The book ends with a clarion call, stating: “Now it is time to shatter the invisibility of Kiwi-Indians from Aotearoa’s history and to acknowledge not only Indians as settlers within our nation but also the hardships and discrimination they have faced- and still do today” (p. 211). Discrimination, exclusion and inequality reflect socially constructed identities and interests that depend on circumstances and operate along the lines of sex, gender, colour, race, language, religion etc. These trigger various forms of prejudice or blessings. Our future is inescapably plural, for in the myriad shades of the colour line, we are all threads of the same skein of life. Stepping into this future, we need to move our minds and hearts from bias and prejudice to respect and appreciation for other cultures in the complex choreography of daily life within the family, society and organisation. Harmony and discrimination are part of being human and we need to recognise both aspects in our history in order to strategise for better futures.
Recipient of a Royal Society medal, Duke of Edinburgh Fellowship and Fulbright alumna, Edwina Pio is New Zealand’s first Professor of Diversity, University Director of Diversity, and elected Councillor on the governing body of the Auckland University of Technology. Her research and doctoral supervisions encompass the intersections of work, ethnicity, indigenous studies, religion and pedagogy. A prolific writer, her research is published in leading international journals and media outlets and she has written over half a dozen books.
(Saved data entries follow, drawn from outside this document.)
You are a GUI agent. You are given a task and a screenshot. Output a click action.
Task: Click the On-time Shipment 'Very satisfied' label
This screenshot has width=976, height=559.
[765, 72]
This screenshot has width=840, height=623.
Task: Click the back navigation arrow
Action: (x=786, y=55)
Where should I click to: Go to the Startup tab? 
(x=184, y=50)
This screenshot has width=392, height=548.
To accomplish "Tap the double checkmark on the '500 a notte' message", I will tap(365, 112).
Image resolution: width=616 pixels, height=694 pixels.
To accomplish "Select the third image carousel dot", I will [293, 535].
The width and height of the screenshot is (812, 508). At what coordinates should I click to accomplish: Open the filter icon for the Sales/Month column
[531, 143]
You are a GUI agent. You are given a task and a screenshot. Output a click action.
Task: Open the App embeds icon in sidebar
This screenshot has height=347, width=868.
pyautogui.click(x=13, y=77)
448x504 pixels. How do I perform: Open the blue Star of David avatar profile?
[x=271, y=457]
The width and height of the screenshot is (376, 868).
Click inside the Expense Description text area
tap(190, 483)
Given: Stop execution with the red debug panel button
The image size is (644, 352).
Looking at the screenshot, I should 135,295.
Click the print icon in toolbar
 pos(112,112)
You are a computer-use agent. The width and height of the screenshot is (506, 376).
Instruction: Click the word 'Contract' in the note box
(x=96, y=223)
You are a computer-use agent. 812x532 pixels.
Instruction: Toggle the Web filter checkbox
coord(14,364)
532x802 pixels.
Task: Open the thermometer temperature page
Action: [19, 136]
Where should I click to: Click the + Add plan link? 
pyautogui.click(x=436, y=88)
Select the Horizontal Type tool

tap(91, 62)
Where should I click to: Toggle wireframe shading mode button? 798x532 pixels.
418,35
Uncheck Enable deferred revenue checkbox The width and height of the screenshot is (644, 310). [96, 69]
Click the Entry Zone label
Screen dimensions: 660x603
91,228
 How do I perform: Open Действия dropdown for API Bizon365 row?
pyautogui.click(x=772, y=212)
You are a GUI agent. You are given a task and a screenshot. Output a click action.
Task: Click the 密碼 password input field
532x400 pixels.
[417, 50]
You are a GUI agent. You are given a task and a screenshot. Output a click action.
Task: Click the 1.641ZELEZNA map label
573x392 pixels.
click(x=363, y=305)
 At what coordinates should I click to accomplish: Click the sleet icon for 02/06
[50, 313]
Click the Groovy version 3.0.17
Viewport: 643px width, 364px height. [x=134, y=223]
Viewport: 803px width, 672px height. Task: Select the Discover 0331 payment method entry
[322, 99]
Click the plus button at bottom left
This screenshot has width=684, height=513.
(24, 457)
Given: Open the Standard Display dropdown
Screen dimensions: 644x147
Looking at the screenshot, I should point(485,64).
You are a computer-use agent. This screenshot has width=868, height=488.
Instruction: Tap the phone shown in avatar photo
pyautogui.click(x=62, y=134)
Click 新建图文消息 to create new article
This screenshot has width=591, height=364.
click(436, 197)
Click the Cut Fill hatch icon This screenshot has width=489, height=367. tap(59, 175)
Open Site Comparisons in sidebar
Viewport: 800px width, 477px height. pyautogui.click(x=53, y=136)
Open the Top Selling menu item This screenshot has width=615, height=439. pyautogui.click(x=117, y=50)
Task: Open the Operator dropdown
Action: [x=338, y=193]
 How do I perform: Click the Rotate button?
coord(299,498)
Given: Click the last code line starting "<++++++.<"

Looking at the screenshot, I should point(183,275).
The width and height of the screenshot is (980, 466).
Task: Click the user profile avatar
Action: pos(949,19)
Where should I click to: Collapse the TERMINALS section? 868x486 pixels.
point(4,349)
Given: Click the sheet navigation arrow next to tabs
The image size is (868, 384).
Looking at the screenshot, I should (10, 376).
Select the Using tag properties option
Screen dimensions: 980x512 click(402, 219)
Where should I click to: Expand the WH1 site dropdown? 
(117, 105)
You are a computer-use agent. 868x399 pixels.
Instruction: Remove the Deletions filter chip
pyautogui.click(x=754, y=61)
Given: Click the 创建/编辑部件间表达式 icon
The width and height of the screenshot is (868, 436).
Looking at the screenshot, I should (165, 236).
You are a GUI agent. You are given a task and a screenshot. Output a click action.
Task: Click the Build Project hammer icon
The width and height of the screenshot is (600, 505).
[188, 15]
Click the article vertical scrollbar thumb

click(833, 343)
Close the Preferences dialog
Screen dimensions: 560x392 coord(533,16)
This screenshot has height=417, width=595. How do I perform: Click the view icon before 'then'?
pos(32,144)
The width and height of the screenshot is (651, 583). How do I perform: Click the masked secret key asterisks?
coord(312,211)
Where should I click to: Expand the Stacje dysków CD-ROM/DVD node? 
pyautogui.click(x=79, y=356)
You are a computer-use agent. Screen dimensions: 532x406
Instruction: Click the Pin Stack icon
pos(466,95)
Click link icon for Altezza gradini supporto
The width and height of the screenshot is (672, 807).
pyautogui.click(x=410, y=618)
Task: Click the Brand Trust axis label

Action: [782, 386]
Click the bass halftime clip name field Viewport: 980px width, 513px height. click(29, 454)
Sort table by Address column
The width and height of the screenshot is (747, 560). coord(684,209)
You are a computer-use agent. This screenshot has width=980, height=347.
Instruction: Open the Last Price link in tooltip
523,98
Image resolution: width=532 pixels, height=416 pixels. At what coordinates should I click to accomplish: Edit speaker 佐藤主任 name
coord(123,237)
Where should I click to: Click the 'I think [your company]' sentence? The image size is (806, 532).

Edwina has been appointed to the Ministerial Advisory Group pertaining to the Royal society recommendations on the Christchurch Mosque shootings. She chairs the Academic Advisory Board of Te Kupenga the Catholic theological colleges of New Zealand and has been appointed to the Rutherford Discovery Fellowship Humanities and the Social Sciences Panel. A woman of peace and prayer, a scholar of colour, and a passionately engaged educator, Edwina brings grace, gratitude, courage and thoughtfulness to governance, teaching, research, doctoral supervisions and stakeholder engagement.